Originally the word “ profession ” was limited to the three learned professions, divinity, medicine and the law. To this group that of arms was later added. In our day the term has become very elastic and we have traveled far beyond the well-known classical professions of earlier days. The denotation of the word profession ” has been extremely liberalized. Quite a variety of occupations are recognized as professions both by statute and the regulations of the State Tax Commission.

It is difficult if not impossible to lay down any strict legal definition of the term because the line of demarcation may vary from time to time. Scientific learning and knowledge, however, are essential requisites in any occupation which may properly be regarded as a profession. I am convinced that the term professional employment can only relate to those occupations universally classed as professions, the general duties and characters of which courts must be expected to understand judicially.

The occupation of petitioner is termed by him as industrial designing. His formal education consisted of a high school course followed by three and one-half years’ training in the Art Students’ League. He has become successful in his chosen field of endeavor. He has designed photographic equipment, optical goods, meteorological and thermal instruments, glassware, mimeograph machines, motor cars, gas ranges, gas-heating and air-conditioning equipment, light-weight coaches, cash registers, internal grinders, refrigerators, vacuum cleaners and many other appliances.

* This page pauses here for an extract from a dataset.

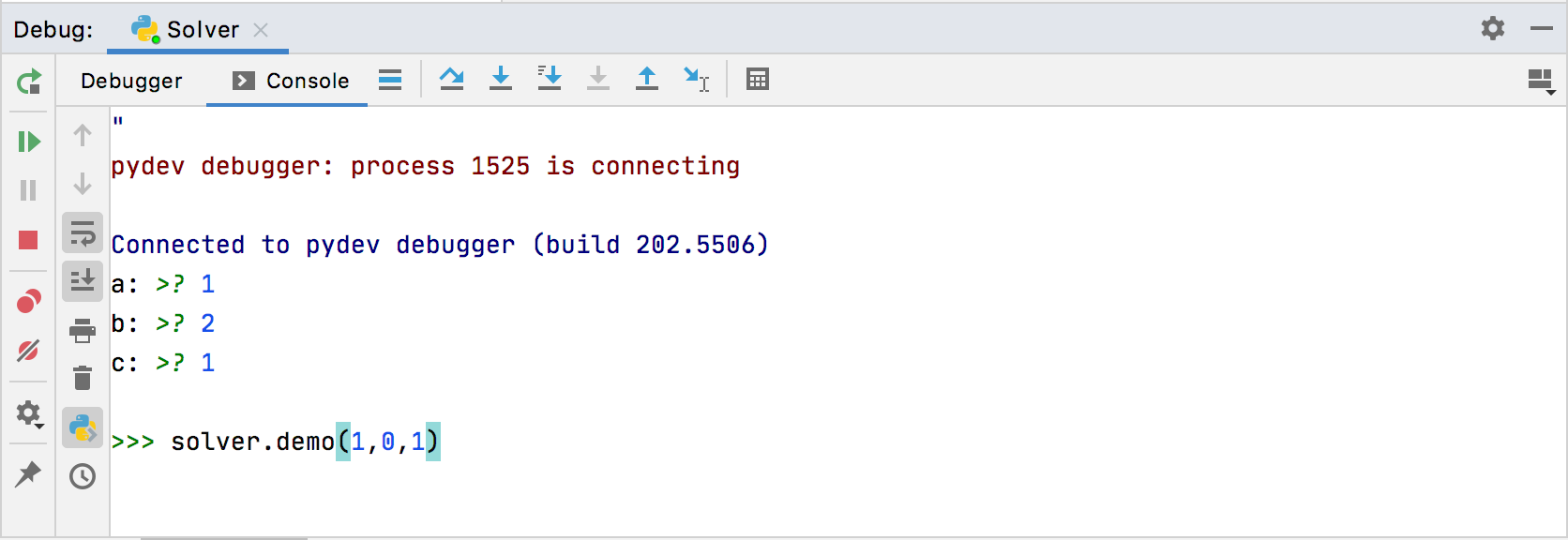Open View Breakpoints dialog

pyautogui.click(x=29, y=299)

Petitioner makes no claim that he is authorized to practice as a licensed architect or a graduate engineer. In fact, he has no degree from any school as an industrial designer. Our State Department *657of Education issues no license to an industrial designer. It is conceded that no legal reason exists why petitioner’s business cannot be incorporated. It seems to me that petitioner’s calling cannot possibly be regarded as the practice of a profession. He is neither an architect nor an engineer nor has he had any extensive course of specialized instruction and study in a given field of science. A background of practical training and education does not of itself raise the dignity of his occupation to that of a profession. We are not justified in extending by judicial construction an exemption statute so as to cover a business evidently not intended by the Legislature to be so embraced.

The courts have held that life insurance agents (Matter of Recht v. Graves, 257 App. Div. 889; leave to appeal denied, 281 N. Y. 886), insurance brokers (Matter of Otis v. Graves, 259 App. Div. 957), undertakers and embalmers (O’Reilly v. Erlanger, 108 id. 318), custom house brokers (People ex rel. Tower v. State Tax Comm., 257 id. 1064; affd., 282 N. Y. 407; People ex rel. Robinson v. Graves, 259 App. Div. 956; leave to appeal denied, 284 N. Y. 821) and textile brokers (People ex rel. Seidman v. Graves, 260 App. Div. 898) are not professionals. It is obvious to us that the practice of a profession implies a vocation requiring higher education and learning.

The determination of the State Tax Commission should be confirmed, with fifty dollars costs and disbursements.

Determination annulled, with fifty dollars costs.